The reinforcing effects of chronic D-amphetamine and morphine are impaired in a line of memory-deficient mice overexpressing calcineurin

Abstract

It has recently emerged that there is a commonality in the molecular mechanisms underlying long-term neuronal changes in drug addiction and those mediating synaptic plasticity associated with learning and memory. In the hippocampus, the calcium-calmodulin-dependent protein phosphatase calcineurin plays a pivotal role in the molecular mechanisms that underlie learning and memory functions. Transgenic mice that express an active form of calcineurin specifically in forebrain structures have previously been shown to have a deficit in the transition from short- to long-term memory. Here, we investigated the involvement of calcineurin in the motivational effects of amphetamine and morphine using this line of transgenic mice (CN98). Our results showed that amphetamine and morphine did not induce conditioned place preference in calcineurin-mutant mice, whereas food remained an efficient reinforcer. In addition, behavioural sensitization to these two drugs, as measured by horizontal locomotion, was disturbed in the transgenic mice.

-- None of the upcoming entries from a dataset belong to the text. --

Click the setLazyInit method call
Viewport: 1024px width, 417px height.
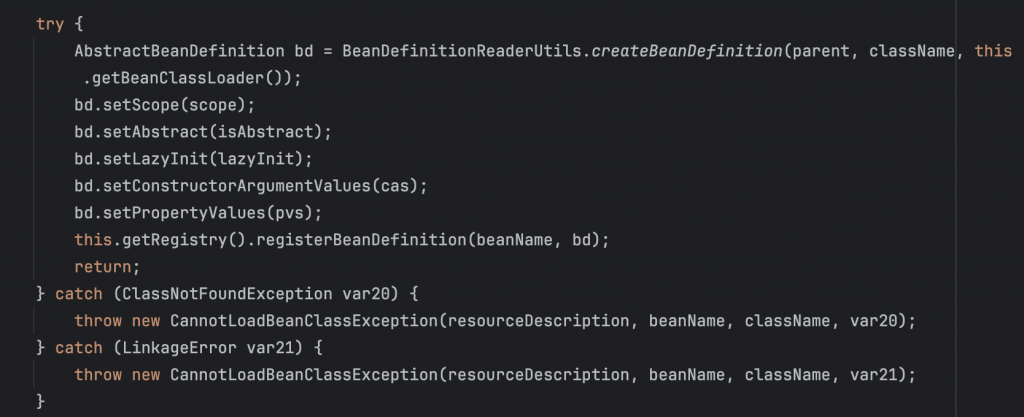151,159
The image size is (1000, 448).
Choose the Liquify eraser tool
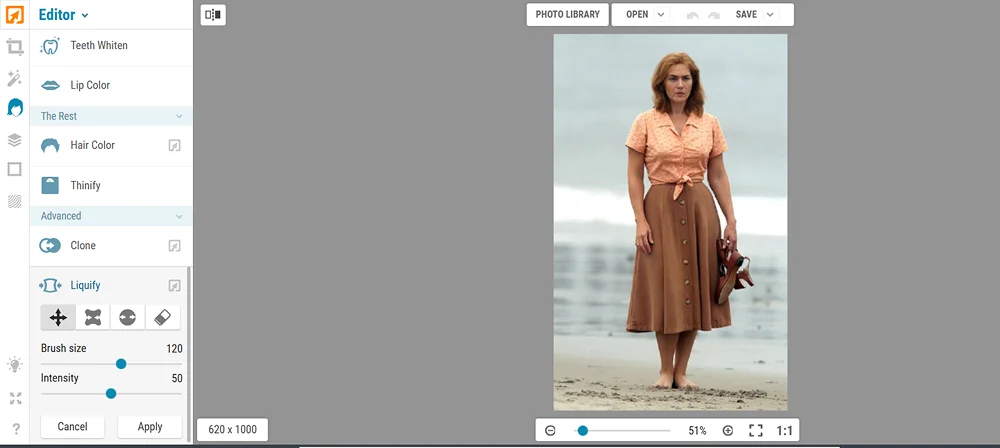163,317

In contrast, neither the horizontal locomotion in response to acute D-amphetamine or morphine nor the somatic signs of morphine withdrawal were affected in calcineurin mutant mice compared to their wild-type littermates. Our data indicate that calcineurin-mediated protein dephosphorylation in the hippocampus is involved in the long-term effects of drugs of abuse without influencing the motivational response to a natural reward or the physical component of opioid withdrawal. The present results emphasize the essential role of hippocampal-dependent learning and memory in the development of drug addiction.

Figure 1

Effects of acute d-amphetamine and morphine in CN98 WT and mutant mice. Values represent mean ± SEM (n = 8–10). *P < 0.05, **P < 0.01, ***P < 0.001, vs. saline-treated mice of the same genotype (ANOVA followed by Fisher’s test).

Figure 2

Effects of repeated administration of d-amphetamine and morphine in CN98 WT and mutant mice. Values represent mean ± SEM (n = 12–14). *P < 0.05, **P < 0.01, ***P < 0.001 vs. saline-treated mice of the same genotype at the same time point; #P < 0.05, ##P < 0.01, ###P < 0.001 vs. the first pairing day within the same treatment group; § P < 0.05, §§P < 0.01, WT vs. mutant mice at the same time point (ANOVA followed by Fisher’s test).

Figure 3

Conditioned place preference in CN98 WT and mutant mice. Scores represent the difference in seconds between the post- and pre-conditioning time spent in the drug-associated compartment. Values represent mean ± SEM (n = 12–14). *P < 0.05, **P < 0.01, ***P < 0.001 vs. saline-treated mice of the same genotype (ANOVA followed by Fisher’s test).

Figure 4

Naloxone-precipitated morphine withdrawal syndrome in CN98 WT and mutant mice. Values represent mean ± SEM (n = 6). *P < 0.05, **P < 0.01, ***P < 0.001 vs. saline-treated mice of the same genotype (ANOVA followed by Fisher’s test).